An Act to amend the Export and Import Permits Act
This bill tightens Canada’s controls on exporting and brokering military goods to fully align with the Arms Trade Treaty. It bans general export and brokering permits for arms and related parts/technology, removes destination-based exemptions (including for the U.S. after a 180-day transition), and clarifies that components and technology are covered. It requires case-by-case risk assessments and, where needed, government-issued end-use certificates to mitigate substantial risks of war crimes or human-rights violations. It mandates detailed annual reporting to Parliament and causes existing permits to expire after 180 days, with expedited reprocessing.
While the bill advances human-rights safeguards and transparency, it imposes substantial new friction on a key export ecosystem tightly integrated with U.S. and allied supply chains.
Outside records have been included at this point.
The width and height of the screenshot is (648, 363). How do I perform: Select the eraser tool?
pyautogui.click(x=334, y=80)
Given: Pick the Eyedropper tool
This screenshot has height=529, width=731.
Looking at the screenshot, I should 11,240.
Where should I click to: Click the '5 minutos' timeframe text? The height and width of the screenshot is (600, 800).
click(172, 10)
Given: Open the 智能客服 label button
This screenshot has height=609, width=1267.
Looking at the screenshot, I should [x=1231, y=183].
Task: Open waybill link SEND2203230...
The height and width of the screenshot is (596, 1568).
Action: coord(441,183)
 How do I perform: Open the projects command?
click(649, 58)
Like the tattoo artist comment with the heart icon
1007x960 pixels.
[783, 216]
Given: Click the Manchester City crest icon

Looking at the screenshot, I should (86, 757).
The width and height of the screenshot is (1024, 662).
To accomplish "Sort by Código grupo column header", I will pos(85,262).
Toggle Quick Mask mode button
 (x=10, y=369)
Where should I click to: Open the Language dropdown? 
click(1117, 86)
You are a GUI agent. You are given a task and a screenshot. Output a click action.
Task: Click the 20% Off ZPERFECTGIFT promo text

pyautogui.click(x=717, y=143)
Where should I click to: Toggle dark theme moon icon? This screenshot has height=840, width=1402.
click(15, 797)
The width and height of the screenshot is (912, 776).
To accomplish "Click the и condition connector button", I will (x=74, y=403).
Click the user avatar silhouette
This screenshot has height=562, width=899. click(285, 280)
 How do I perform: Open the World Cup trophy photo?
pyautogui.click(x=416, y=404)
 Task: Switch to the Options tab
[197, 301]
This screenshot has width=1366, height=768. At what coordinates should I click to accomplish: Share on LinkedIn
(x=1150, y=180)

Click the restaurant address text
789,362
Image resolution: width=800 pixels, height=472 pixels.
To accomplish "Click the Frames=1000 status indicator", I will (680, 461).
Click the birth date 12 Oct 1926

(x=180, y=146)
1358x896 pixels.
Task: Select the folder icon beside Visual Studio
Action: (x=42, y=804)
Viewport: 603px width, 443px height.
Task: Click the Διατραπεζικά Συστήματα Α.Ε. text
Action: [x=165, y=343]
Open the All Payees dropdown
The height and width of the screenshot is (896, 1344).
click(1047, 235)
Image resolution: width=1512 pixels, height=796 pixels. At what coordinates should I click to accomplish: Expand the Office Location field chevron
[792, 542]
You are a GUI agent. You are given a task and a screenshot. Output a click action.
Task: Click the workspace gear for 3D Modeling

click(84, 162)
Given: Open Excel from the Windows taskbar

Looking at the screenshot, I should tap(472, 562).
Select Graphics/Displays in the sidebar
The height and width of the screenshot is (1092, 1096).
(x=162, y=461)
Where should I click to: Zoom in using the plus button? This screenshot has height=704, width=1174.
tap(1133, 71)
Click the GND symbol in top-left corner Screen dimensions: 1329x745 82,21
On balance, it likely reduces exports, investment, and productivity without offsetting measures to drive growth or efficiency.
With the general export permit to the United States expiring in 180 days, how many Canadian defence jobs and contracts does the minister expect to put at risk, and will she pause this clause until her department can meet strict, published service standards for case-by-case approvals?
Why is the government forcing NORAD-integrated Canadian SMEs to seek individual permits for routine, low-risk components, and will the minister commit to a trusted-partner fast lane or a renewed general permit for U.S.-bound items to prevent export losses?
Will the minister table a full economic impact assessment and costed plan to expand permit-processing capacity, and will she compensate firms for penalties caused by delays and end-use certificate hurdles—especially in cases where foreign governments refuse to issue such certificates?
By adding friction and uncertainty to a significant export sector integrated with the U.S., the bill likely reduces output, sales, and jobs without corresponding growth measures.
It replaces general permits with case-by-case approvals and new certification steps, increasing red tape and reducing business flexibility.
Removing the U.S. general permit and expanding controls on components slows just-in-time supply chains and weakens competitiveness versus allies with trusted-partner general licences.
Stricter, slower permitting and end-use certificate requirements will deter or delay military and dual-use exports, risking contract loss to foreign competitors.
Regulatory uncertainty and higher compliance costs discourage investment in Canada’s defence/aerospace supply chains and related R&D.
Mandated detailed reporting and more individual permit decisions increase administrative workload and costs without clear service-standard guarantees.
The bill does not address taxation.
It is a restrictive regulatory change with economy-wide downside risk in a high-value export sector and no complementary pro-growth agenda.